▸ **REQUIREMENTS**
(a) Pick out and copy every line of the records below that contains the word "icon". Case counts.
(b) Carry on the article about Nic Maddinson's withdrawal below from where it stops.

▸ **TEXT**
Pakistan's Tour of Australia - Men's
Maddinson pulls out of Australia A game
Victoria batsman cites mental health concerns as he withdraws from race for Test berths in Pakistan tour-match
9 November 2019, 11:15 AM AEST
Victoria batsman Nic Maddinson has withdrawn from the Australia A clash against Pakistan in Perth citing mental health concerns.
Maddinson will be replaced in the Australia A XI by Western Australia batsman Cameron Bancroft, who will likely fill a spot in the middle order with a glut of top-order players already in the side.
The three-day, day-night match at the Perth Stadium – to be live streamed on cricket.com.au and the CA Live app – had largely been seen as a high-stakes 'bat off' for the last remaining spots in the Australian Test top six ahead of the opening Domain Test at the Gabba on November 21.
Ben Oliver, Cricket Australia's executive general manager of National Teams, said Maddinson would be afforded all the time and support he needed to return to full health.
"The wellbeing of our players is always our primary concern," Oliver said. "We are proud that our players are comfortable to speak honestly and openly about how they are feeling.
"We will provide Nic with all the support and care we can and wish him a full and speedy recovery. We also ask that Nic's privacy be respected at this time."
Maddinson's withdrawal is the second time the 27-year-old has put his mental health first and stepped away from the game, and follows the high-profile decision of Glenn Maxwell to step back from the spotlight midway through Australia's Gillette T20 International series with Sri Lanka in late October.
Maddinson's impressive Marsh Sheffield Shield form had been seen him touted as a smokey to push for a Test berth, with Victoria teammate Will Pucovski and South Australia's Travis Head also vying for a spot in the middle order with Australia A.
In February 2017 Maddinson stepped away from Sheffield Shield cricket with his then-state the NSW Blues as a 25-year-old.

▸ **EXTRACTED ENTRIES**
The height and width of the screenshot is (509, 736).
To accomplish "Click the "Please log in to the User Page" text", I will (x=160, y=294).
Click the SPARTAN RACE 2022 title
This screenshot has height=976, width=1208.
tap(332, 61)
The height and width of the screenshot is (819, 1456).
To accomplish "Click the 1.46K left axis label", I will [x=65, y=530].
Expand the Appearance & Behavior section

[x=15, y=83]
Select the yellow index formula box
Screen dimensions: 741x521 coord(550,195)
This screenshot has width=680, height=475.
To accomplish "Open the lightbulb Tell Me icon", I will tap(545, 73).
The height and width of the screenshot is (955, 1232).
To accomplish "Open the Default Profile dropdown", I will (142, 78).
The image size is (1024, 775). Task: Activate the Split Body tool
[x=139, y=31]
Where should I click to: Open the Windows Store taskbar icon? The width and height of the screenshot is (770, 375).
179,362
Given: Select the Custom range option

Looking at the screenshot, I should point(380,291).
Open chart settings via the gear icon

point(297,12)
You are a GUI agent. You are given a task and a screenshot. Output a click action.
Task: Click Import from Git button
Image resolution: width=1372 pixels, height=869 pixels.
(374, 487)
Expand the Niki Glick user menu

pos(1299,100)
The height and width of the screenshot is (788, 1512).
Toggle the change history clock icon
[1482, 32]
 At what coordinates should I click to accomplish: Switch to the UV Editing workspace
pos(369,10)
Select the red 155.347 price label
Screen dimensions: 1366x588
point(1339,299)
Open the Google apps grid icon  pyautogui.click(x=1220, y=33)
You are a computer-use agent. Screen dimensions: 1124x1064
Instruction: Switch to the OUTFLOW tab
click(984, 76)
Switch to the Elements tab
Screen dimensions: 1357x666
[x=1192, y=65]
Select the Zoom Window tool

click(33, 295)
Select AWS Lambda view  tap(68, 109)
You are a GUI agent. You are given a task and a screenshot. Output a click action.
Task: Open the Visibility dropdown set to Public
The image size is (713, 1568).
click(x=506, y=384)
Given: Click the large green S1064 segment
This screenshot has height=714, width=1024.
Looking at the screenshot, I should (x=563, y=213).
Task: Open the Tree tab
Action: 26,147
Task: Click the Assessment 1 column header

▸ **ANSWERS PER TASK**
(a)
To accomplish "Open the lightbulb Tell Me icon", I will tap(545, 73).
Where should I click to: Open the Windows Store taskbar icon? The width and height of the screenshot is (770, 375).
Open chart settings via the gear icon
Toggle the change history clock icon
Open the Google apps grid icon  pyautogui.click(x=1220, y=33)

(b)
That followed his surprise selection in Australia's Test team the previous November, when he faced a rampaging Kagiso Rabada and South Africa under lights in Adelaide on debut, playing three Tests before he was dropped.
Maddinson recently opened up on his Test selection in a frank radio interview with SEN's Gerard Whateley, candidly admitting he wasn't ready for and may not have been deserving of his initial foray into the top flight.
Now playing his state cricket with Victoria, Maddinson conceded he had found it impossible not to let his thoughts drift to a possible return to Baggy Green against Pakistan after continuing his prolific run-scoring form to open the 2019-20 season.
In eight games for Victoria over the past two seasons, Maddinson had hit four hundreds, including a career-best 224 in their Shield season-opener earlier this month, for a total of 952 runs at 79.33.
"It's hard sometimes to not think a little bit further ahead. I think people probably lie when they say they don't. I definitely have," Maddinson told SEN's Whateley program before Victoria's clash with Tasmania in Hobart, a match the defending champions lost.
"Not just the past week, even the past six months or even before that. When you're doing well you sort of have an eye on the future and where you want to end up as a goal.
"It is about scoring runs at the right time and being in the right place at the right time and when it presents yourself you've got to grab it. That's what I didn't do the last time I had the opportunity in the national team (in 2016).
"I've had to go away (and find) a really good method and game plan that works for me now in four-day cricket. I've just been implementing that.
"Just because you're in the in Australia A team doesn't mean you're automatically a Test selection. But to be involved in that group of players and on the list of batters they possibly could be looking at, that's something I'm pretty proud of."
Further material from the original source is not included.